Mirandola, l’appello: “Ecco perchè dobbiamo salvare Portovecchio”
MIRANDOLA - Lettera aperta di Andrea Cerchi, uno degli ultimi dipendenti sanmartinesi di Portovecchio:
"Perché dobbiamo salvare Portovecchio? Perché ha più di 400 anni di storia, anche legata ai Pico della Mirandola che già allora allevavano qui i loro cavalli di razza: è anche in forza di questo che tutta la politica mirandolesi deve aiutarci il più possibile per non perdere una testimonianza importante e storica. Dobbiamo salvare PortoVecchio per l’enorme parco arboreo che ha: il viale d’accesso al Palazzo lungo un km con oltre 200 platani, le tante decine di querce più che secolari (se ti metti sotto ad ammirarle rimani talmente meravigliato da tanta bellezza e forza della natura è riuscita a fare che ti viene spontaneo abbracciarle), i pioppi, tanto grossi che un tronco sorregge quattro o cinque alberi sopra di sé.
Ho reso l’idea??? Non dimentichiamoci del frassino, il gigante, il maestoso, con una circonferenza di 4,35 mt. Poi c’è tutto il resto, il contorno: aceri, robinie, frassini, ippocastani, spaccasassi, prunus, tigli altissimi, moros, olmi, sofore. Non dimentichiamoci che Portovecchio è stato ed è un polmone del paese e di tutti.

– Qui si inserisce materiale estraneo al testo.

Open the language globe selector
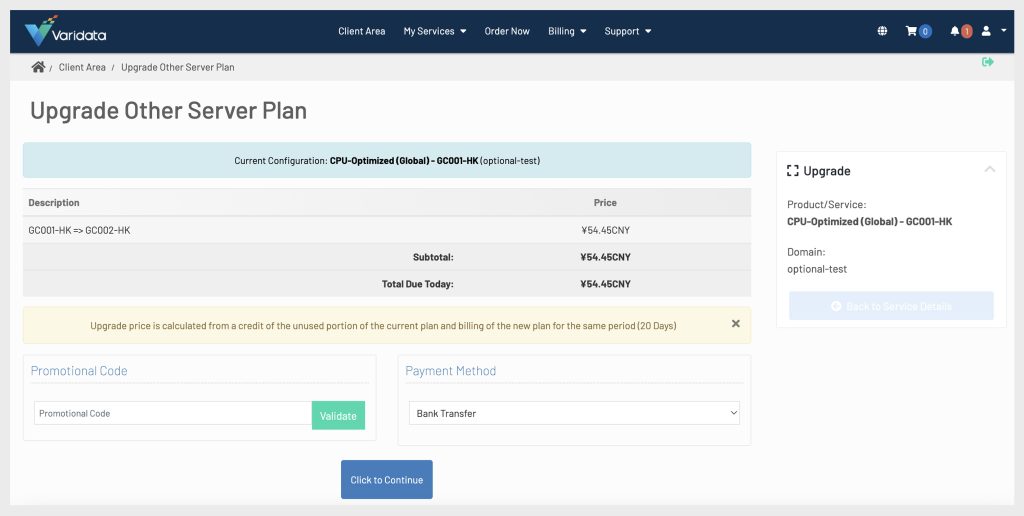This screenshot has width=1024, height=516. pos(882,31)

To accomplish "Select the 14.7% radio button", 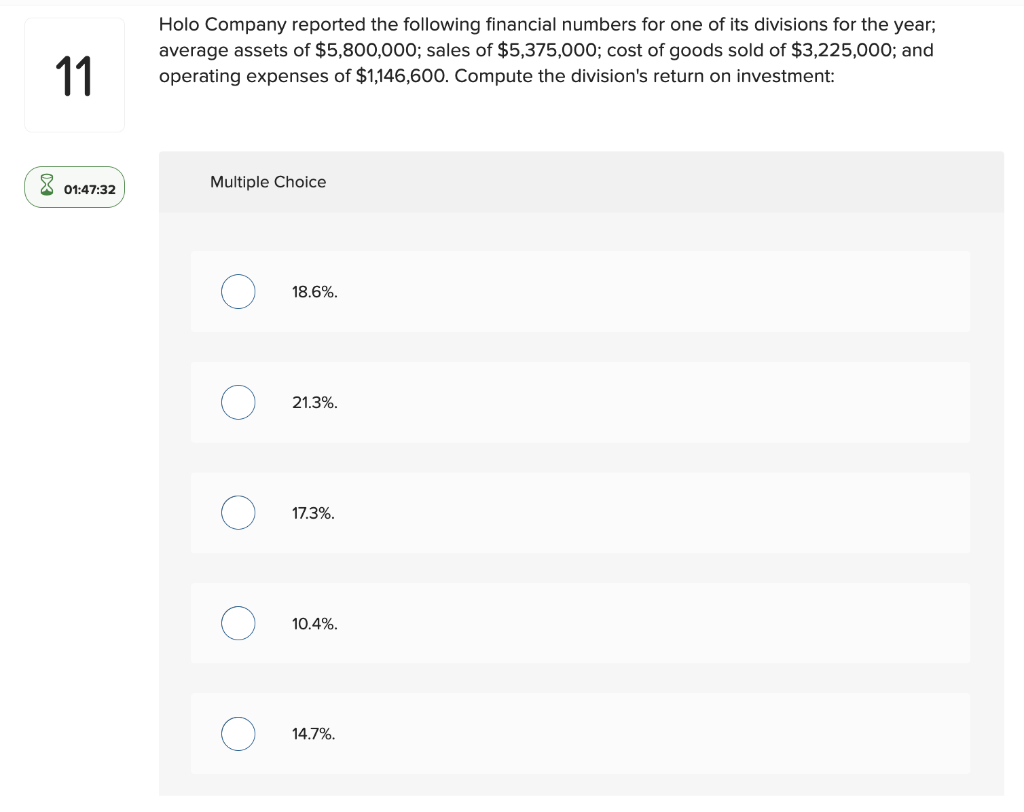I will (x=238, y=734).
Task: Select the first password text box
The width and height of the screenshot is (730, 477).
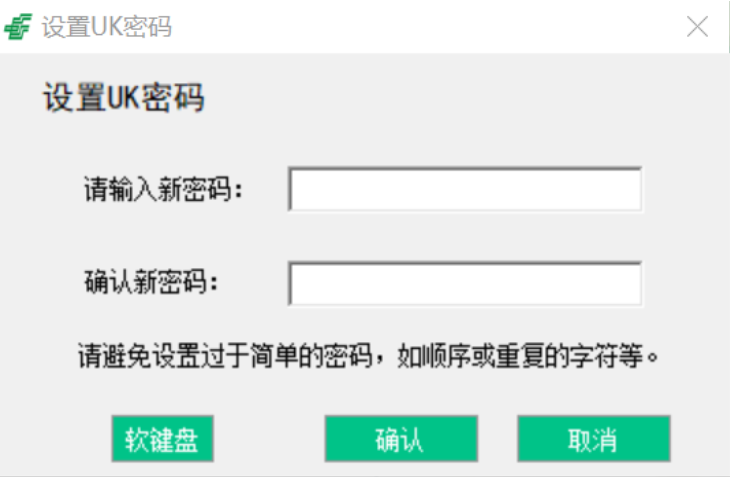Action: pos(465,189)
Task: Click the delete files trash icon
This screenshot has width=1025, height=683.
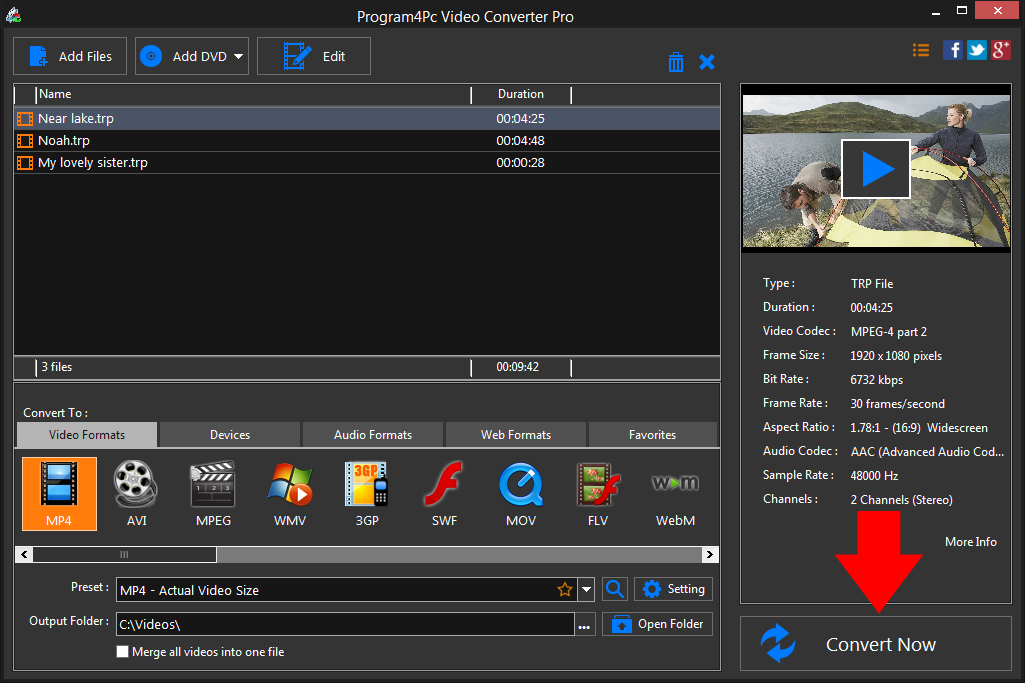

Il mezzo più efficace per contrastare il caldo sono gli alberi, quindi diamoci da fare il più possibile perché se arrivano i barbari distruttori armati di ruspe e motosega sarà la fine di tutto questo e faranno tabula rasa come alla Masetta, così velocemente che non faremo in tempo a rendercene conto".